Segment Start: Input data

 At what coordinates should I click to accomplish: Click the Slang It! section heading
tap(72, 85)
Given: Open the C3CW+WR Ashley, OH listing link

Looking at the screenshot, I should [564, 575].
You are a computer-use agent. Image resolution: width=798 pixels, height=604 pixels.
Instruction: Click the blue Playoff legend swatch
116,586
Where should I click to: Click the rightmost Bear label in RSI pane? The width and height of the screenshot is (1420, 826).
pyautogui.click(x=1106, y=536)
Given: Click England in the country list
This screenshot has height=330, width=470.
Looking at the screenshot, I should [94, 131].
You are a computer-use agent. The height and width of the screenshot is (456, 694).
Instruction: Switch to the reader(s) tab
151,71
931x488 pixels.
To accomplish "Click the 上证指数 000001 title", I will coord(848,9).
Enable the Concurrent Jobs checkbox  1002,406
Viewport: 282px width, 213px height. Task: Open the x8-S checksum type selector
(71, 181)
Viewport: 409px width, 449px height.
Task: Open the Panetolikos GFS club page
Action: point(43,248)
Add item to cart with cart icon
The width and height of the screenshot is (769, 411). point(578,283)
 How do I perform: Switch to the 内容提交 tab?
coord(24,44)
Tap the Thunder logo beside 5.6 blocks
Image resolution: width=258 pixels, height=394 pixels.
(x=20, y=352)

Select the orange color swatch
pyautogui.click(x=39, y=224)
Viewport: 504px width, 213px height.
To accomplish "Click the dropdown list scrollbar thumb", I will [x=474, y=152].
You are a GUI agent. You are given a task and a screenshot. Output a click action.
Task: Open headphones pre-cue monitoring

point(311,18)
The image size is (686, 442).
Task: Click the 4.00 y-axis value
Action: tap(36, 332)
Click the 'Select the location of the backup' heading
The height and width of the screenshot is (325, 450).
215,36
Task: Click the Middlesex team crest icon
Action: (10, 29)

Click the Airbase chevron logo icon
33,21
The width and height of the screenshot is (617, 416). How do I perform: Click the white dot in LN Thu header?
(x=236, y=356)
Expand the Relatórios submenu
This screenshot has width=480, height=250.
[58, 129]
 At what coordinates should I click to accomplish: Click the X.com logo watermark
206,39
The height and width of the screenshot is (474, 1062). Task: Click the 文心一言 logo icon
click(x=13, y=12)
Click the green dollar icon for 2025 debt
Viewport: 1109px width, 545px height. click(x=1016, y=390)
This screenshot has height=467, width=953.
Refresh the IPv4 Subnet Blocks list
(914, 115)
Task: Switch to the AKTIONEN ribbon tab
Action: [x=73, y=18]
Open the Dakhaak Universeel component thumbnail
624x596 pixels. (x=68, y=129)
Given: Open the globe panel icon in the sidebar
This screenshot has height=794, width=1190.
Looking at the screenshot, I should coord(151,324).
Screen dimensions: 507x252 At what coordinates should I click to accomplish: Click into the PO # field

Segment End: Input data

■ Task to carry out
In the data above, find each line where the string "computer" appears, then copy it.

■ Answer below
You are a computer-use agent. Image resolution: width=798 pixels, height=604 pixels.
You are a computer-use agent. The height and width of the screenshot is (456, 694).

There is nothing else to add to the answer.